- **Given request A**
Return, from the Delete and Earn problem page below, everything from "Otherwise, we pick" down to "(dp[i-1] + num * count)".
- **Given request B**
From the Delete and Earn problem page, list each expression that Solution 1 assigns to dp[i] in its separate cases before the line "So in sum:".

740. Delete and Earn (Medium)

Given an array nums of integers, you can perform operations on the array.

In each operation, you pick any nums[i] and delete it to earn nums[i] points. After, you must delete every element equal to nums[i] - 1 or nums[i] + 1.

You start with 0 points. Return the maximum number of points you can earn by applying such operations.

Example 1:

Input: nums = [3, 4, 2]
Output: 6
Explanation: 
Delete 4 to earn 4 points, consequently 3 is also deleted.
Then, delete 2 to earn 2 points. 6 total points are earned.

 

Example 2:

Input: nums = [2, 2, 3, 3, 3, 4]
Output: 9
Explanation: 
Delete 3 to earn 3 points, deleting both 2's and the 4.
Then, delete 3 again to earn 3 points, and 3 again to earn 3 points.
9 total points are earned.

 

Note:

  • The length of nums is at most 20000.
  • Each element nums[i] is an integer in the range [1, 10000].

 

Related Topics:
Dynamic Programming

Similar Questions:

Solution 1. DP

Firstly, to avoid duplicate, store the data in a map from the number to its count.

Let dp[i] be the max point you can get at point i.

If num != prevNum + 1, we can freely pick num, then dp[i] = dp[i-1] + num * count.

Otherwise, if we don’t pick num, dp[i] = dp[i-1].

Otherwise, we pick num, dp[i] = dp[i-2] + num * count.

So in sum:

dp[i] = num == prevNum ? max(dp[i-1], dp[i-2] + num * count) : (dp[i-1] + num * count)

- **Material provided**

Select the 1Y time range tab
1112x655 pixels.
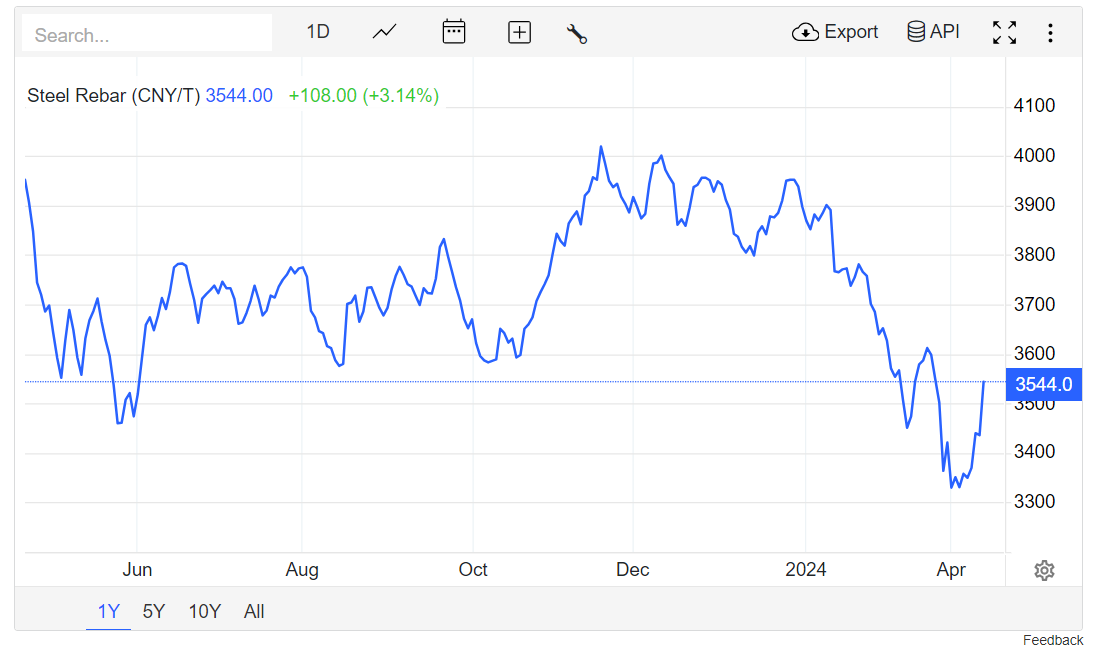click(x=108, y=611)
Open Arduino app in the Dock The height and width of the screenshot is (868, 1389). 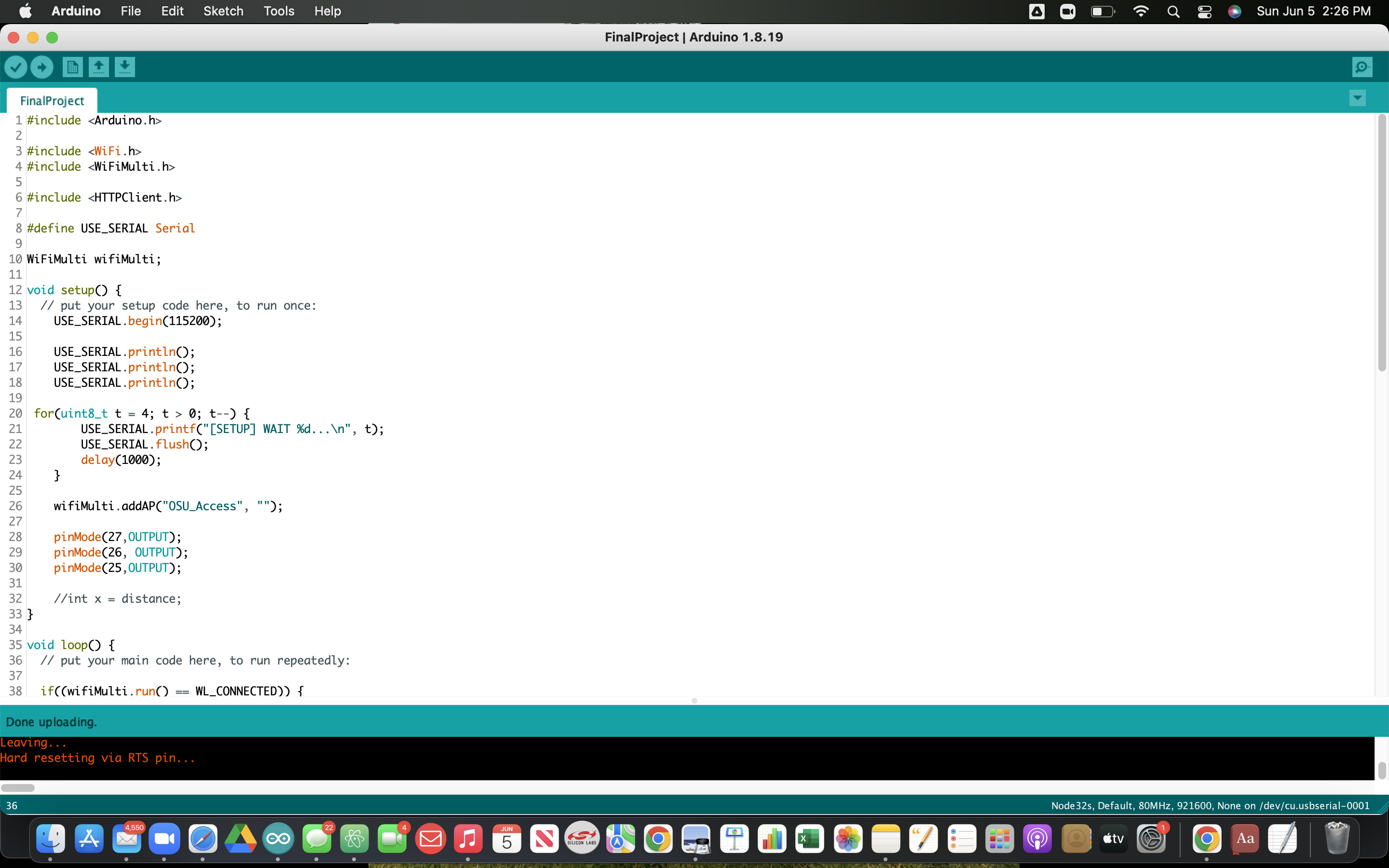(278, 839)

- **Task response A**
Otherwise, we pick num, dp[i] = dp[i-2] + num * count.

So in sum:

dp[i] = num == prevNum ? max(dp[i-1], dp[i-2] + num * count) : (dp[i-1] + num * count)

- **Task response B**
- dp[i-1] + num * count
- dp[i-1]
- dp[i-2] + num * count